工程师和水手正在造船工地上干活,赫伯特回来后就把经过情形叙述了一遍。
“唉!傻瓜!”水手喊道,“至少丧失了五十顿饭!”
“可是,潘克洛夫,”纳布答道,“海龟不见了可不能怪我们。我已经说过,我们把它翻过个儿来了!”
“那就是你们翻得不够彻底!”顽固的水手说。
“不够彻底!”赫伯特大声说。
于是他又把怎么小心地用石头把海龟砌在中间的事说了一遍。
“那真奇怪了!”潘克洛夫答道。
“史密斯先生,”赫伯特说,“我认为海龟只要身子仰过来,是绝对爬不起来的,尤其是大海龟,是不是?”
“是的,孩子。
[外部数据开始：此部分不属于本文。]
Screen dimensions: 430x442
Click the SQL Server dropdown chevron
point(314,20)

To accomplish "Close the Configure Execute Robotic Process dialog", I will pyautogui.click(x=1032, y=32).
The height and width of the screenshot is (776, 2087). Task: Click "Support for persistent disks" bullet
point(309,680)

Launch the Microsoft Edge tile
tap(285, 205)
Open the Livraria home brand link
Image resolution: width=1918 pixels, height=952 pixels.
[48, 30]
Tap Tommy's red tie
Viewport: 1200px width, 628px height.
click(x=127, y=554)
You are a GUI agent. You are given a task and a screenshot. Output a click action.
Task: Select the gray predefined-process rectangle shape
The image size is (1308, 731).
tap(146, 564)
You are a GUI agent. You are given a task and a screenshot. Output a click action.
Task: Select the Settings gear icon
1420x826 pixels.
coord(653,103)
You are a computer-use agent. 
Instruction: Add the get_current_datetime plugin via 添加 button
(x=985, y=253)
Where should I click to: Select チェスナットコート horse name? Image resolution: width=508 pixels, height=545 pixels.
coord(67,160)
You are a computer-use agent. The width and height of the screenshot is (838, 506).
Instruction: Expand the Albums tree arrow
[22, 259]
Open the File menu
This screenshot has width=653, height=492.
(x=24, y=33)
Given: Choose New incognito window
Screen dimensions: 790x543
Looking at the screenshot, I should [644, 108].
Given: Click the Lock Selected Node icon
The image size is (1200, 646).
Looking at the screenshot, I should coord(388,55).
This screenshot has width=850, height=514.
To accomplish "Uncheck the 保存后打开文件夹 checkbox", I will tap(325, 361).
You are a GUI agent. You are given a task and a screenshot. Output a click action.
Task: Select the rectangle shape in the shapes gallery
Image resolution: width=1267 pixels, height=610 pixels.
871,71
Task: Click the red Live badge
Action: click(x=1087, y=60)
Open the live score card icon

”赛勒斯·史密斯说。
“那它怎么会跑掉的呢?”
“你们把海龟留在离海多远的地方?”工程师问道,他停止了工作,思索着这件事情。
“不到五十英尺。”赫伯特答道。
“当时是低潮吗?”
“是的,史密斯先生。”
“好了,”工程师回答说,“海龟在沙滩上办不到的事,在水里也许是办得到的。涨潮的时候,它能翻过身来,然后它就不慌不忙地回到大海的深处去了。”
“啊,我们真是傻瓜!”纳布大声说。
“不错,刚才我就是这样称呼你们的!”水手回了一句。
赛勒斯·史密斯这样解释当然是合情合理的。可是他自己认为这样解释正确吗?恐怕不见得。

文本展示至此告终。